Feelings About Top Surgery Plans

So Fergus and I are planning on having a second kid sometime in the next year or so, after I’ve started and gotten a chunk of the way through HRT-aided transition. Binding is workable now (though I sometimes do it to an unhealthy degree), but my understanding from reading stuff from transmen who got pregnant after social transitioning was that binding was difficult or impossible while pregnant or breastfeeding because of tenderness, size, engorgement, etc. I am pretty sure I can handle the pregnancy bit, even with the potential for awkward conversations, but not binding for pregnancy plus 6-12 months of breastfeeding sounds… very very unappealing.

I know that some form of top surgery as soon as I can manage with insurance requirements should help (I have almost a year of real life experience already, based on when I started going masculine part time, and regardless of binding or not, my chest gives me back problems). I keep going back and forth about degree, though. The plan that fits in better with balancing my overall goals is seeing about a reduction that leaves the parts needed for breastfeeding intact (glands, leave nipples as they are, etc), with a full top surgery later on. The plus sides to that idea include: better health for kidlet #2, potentially easier time getting insurance to pay for reduction as a non-trans issue over full top surgery as a trans issue, and smaller chest than my current size during pregnancy. The cons list is longer: two top surgeries instead of one (surgery has inherent risks, insurance might have issues with covering a second top surgery), living with breasts for longer, dealing with social consequences of breastfeeding while ftm, unable to be flat during time between reduction and removal. There’s also the risk with that plan of not even being able to breastfeed the baby, which would take away a good chunk of the reason to do the plan that way.

One of the parts I keep getting stuck on is: what if the baby needs to eat while out and about? That was no problem when I was an awkward trying-to-be-a-woman person; I just did it and covered or left the room as the situation dictated. But the thought of every feeding being a chance for stares and potential need to come out as a very uncommon category makes me really uncomfortable. I’m fine with the idea of breastfeeding itself, and in private, I imagine that it wouldn’t be a problem (I might be wrong, because when I breastfed kidlet #1, I was still assuming I was a cis woman). But I keep picturing myself as a passing man in a public space breastfeeding a baby… it’s bizarre and uncomfortable and dysphoria-inducing. Perhaps breastfeeding would be a private thing, and formula or pumped milk would be the solution for being out and about?

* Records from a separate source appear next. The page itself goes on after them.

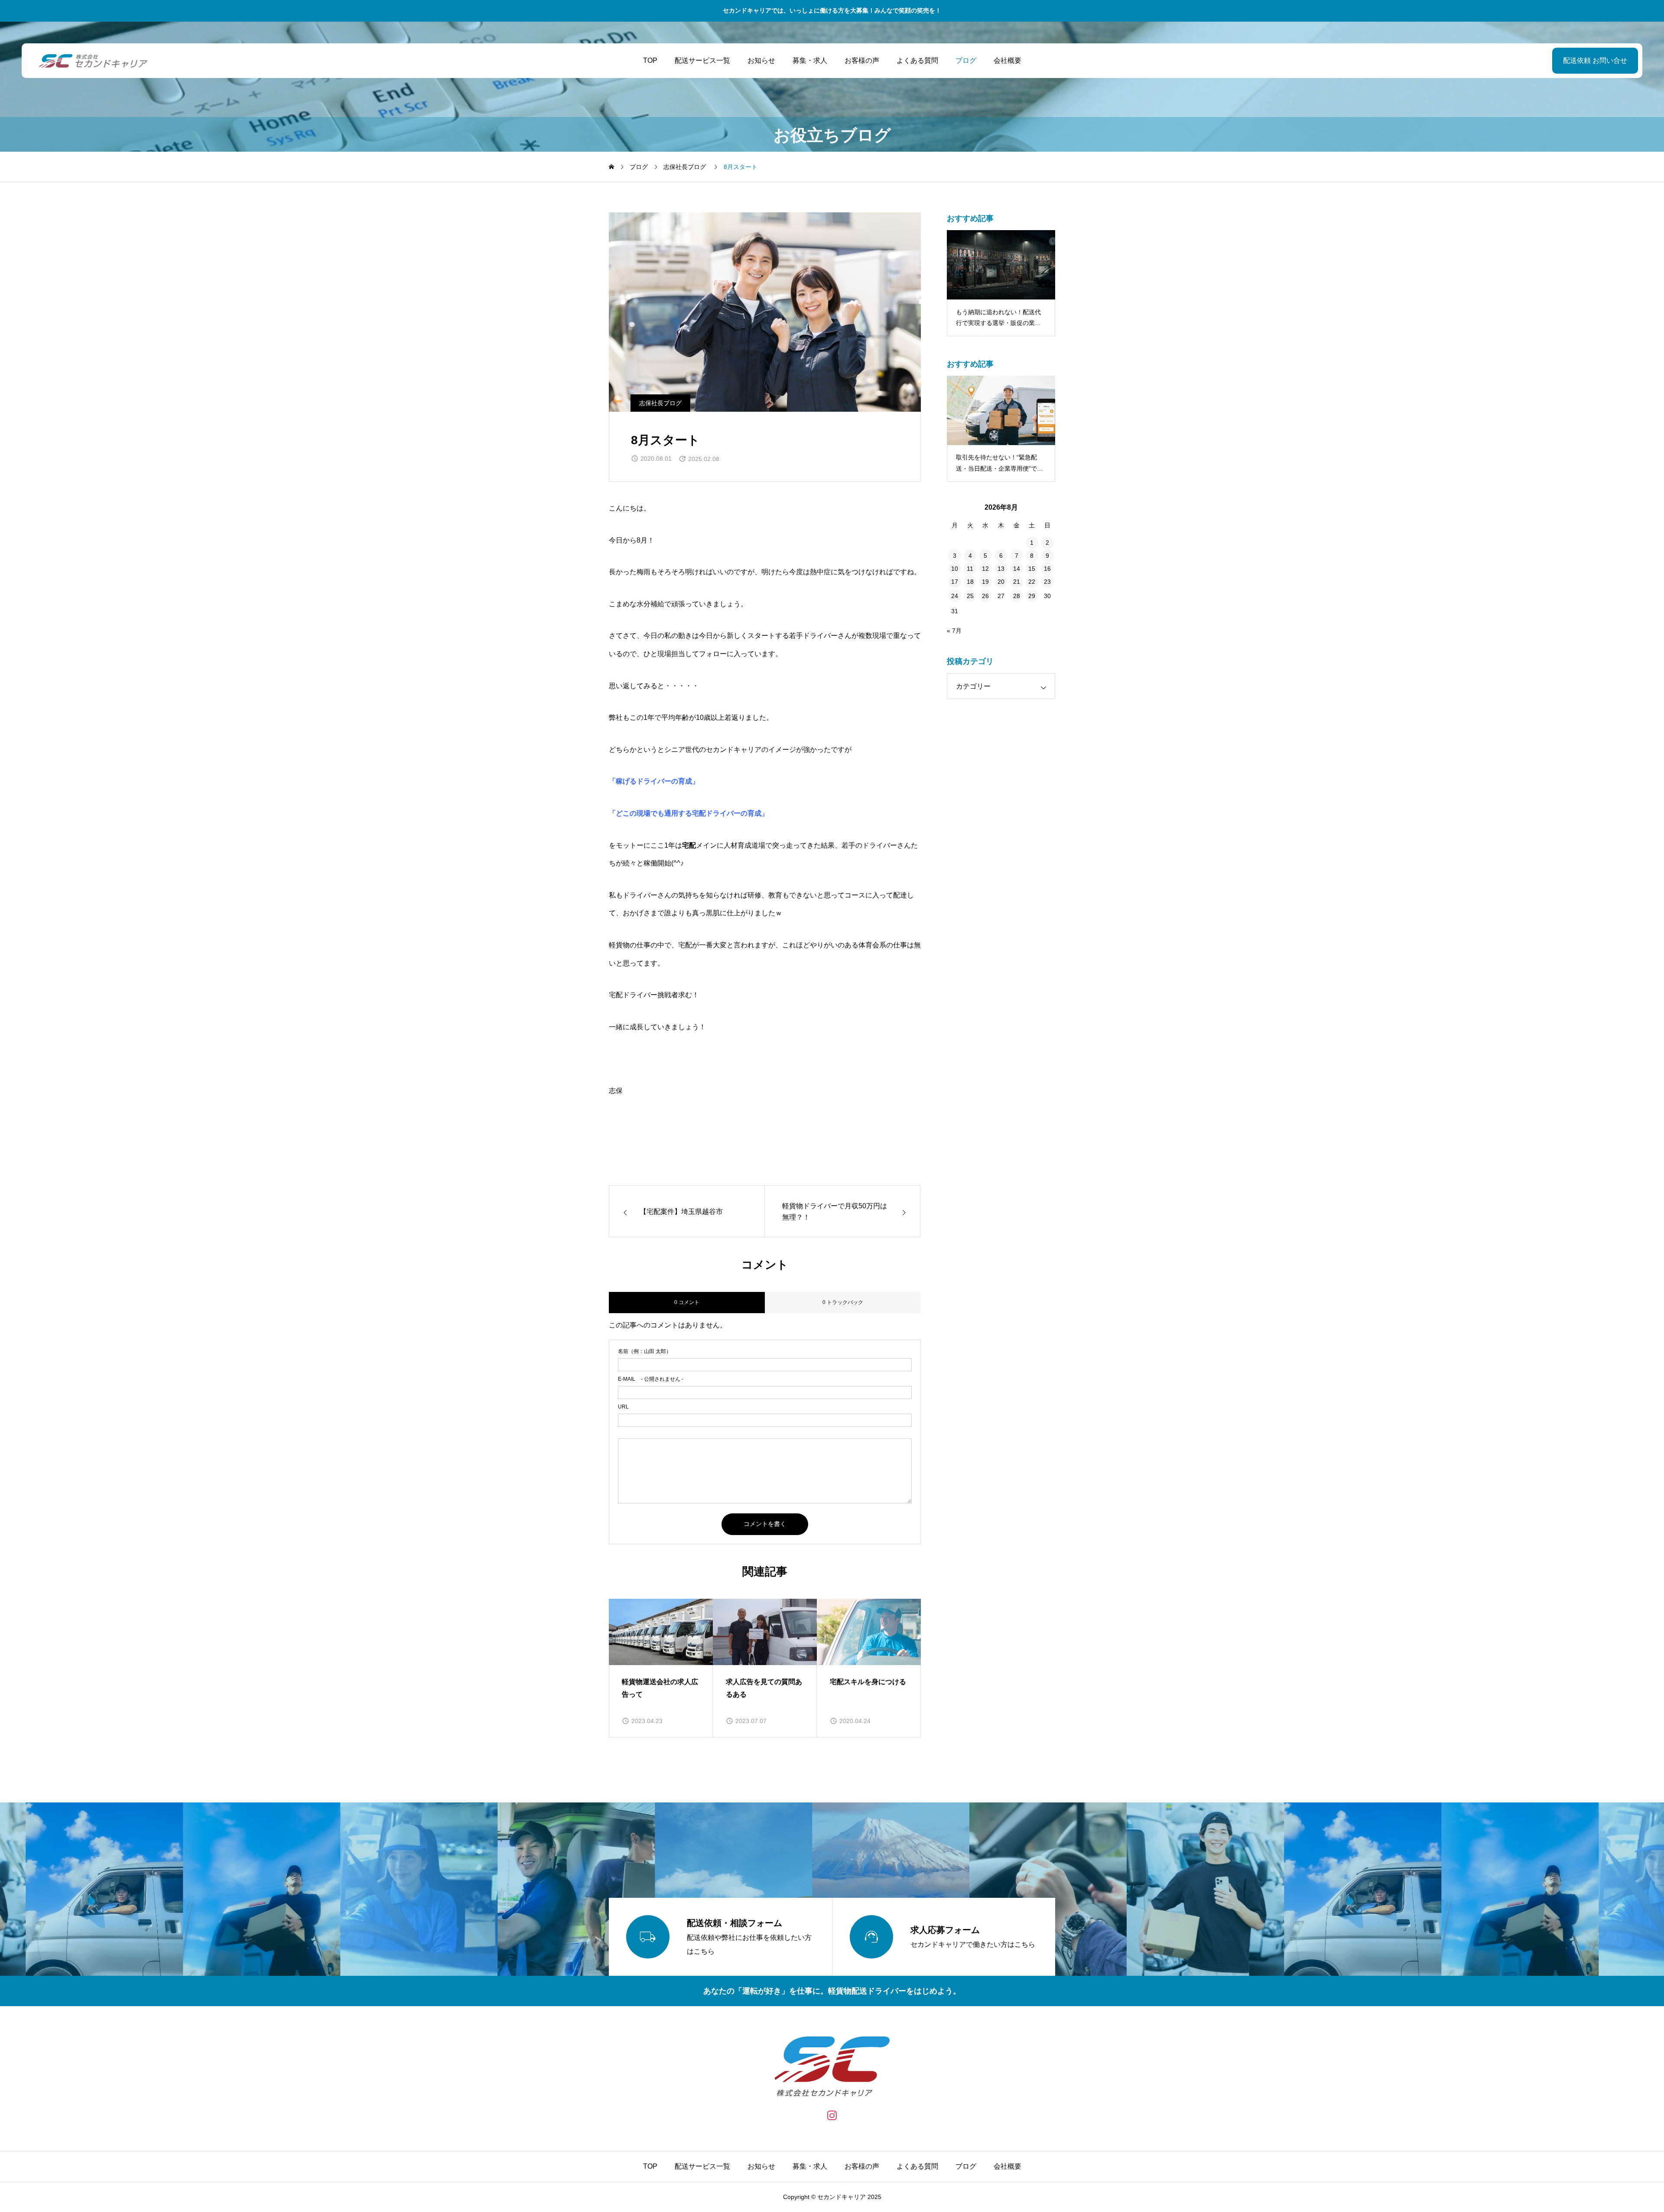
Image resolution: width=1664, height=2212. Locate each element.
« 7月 (954, 630)
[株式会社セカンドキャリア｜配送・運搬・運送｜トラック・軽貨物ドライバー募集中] (93, 60)
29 (1031, 595)
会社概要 (1007, 60)
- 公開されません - (650, 1379)
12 (985, 568)
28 (1016, 595)
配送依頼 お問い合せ (1595, 60)
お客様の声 (862, 60)
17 (954, 581)
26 (985, 595)
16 (1047, 568)
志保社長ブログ (660, 403)
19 (985, 581)
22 (1031, 581)
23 (1047, 581)
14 (1016, 568)
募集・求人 (810, 60)
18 (970, 581)
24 (954, 595)
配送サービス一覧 (702, 60)
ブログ (966, 60)
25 (970, 595)
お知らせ (761, 60)
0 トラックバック (842, 1302)
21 (1016, 581)
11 (970, 568)
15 (1031, 568)
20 (1001, 581)
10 (954, 568)
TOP (650, 60)
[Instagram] (832, 2115)
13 (1001, 568)
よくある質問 (917, 60)
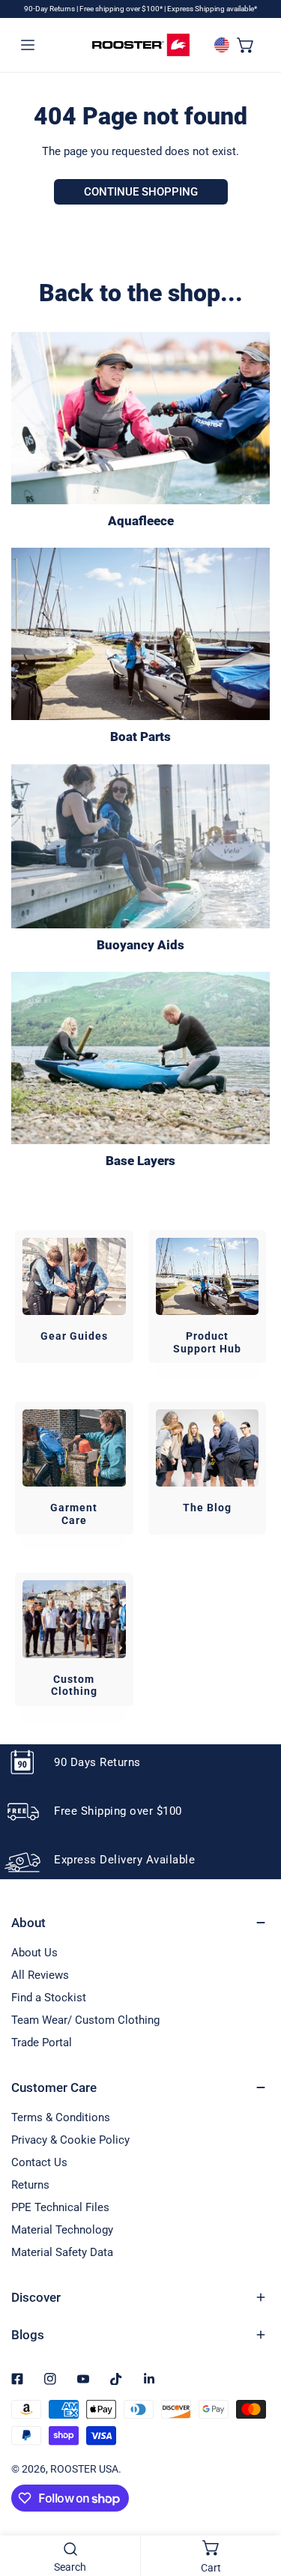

Some un-paragraphed thoughts about breastfeeding and top surgery that I’ve been having tonight:

  • Breastfeeding is certainly better for a baby’s health.
  • Or is it? Some sources suggest that the benefits that breastfeeding research have discovered are partially confounded by socioeconomic status.
  • Having full top surgery means committing to a year of formula, which would get expensive.
  • How bad does back pain or involuntary slouching have to be to get insurance to cover a reduction? Can trans-related coverage be used for a reduction (ie, can a reduction count as top surgery assuming that the insurance covers trans top surgery).
  • Doing top surgery before pregnancy instead of reduction means changing the plan yet again on Fergus. What if I change the plan right out of pregnancy?
  • How much of a reduction is possible while still maintaining ability to breastfeed? Is going down from DDD to A/B possible for that?

Thankfully I have an appointment with my gender therapist to talk about my transness generally and future top surgery more specifically (my understanding from the intake appointment was that they expected that I was going to them for a referral letter). That’ll be a good time and context to talk through this particular issue of reduction/top surgery and timing, at least on the emotional bit.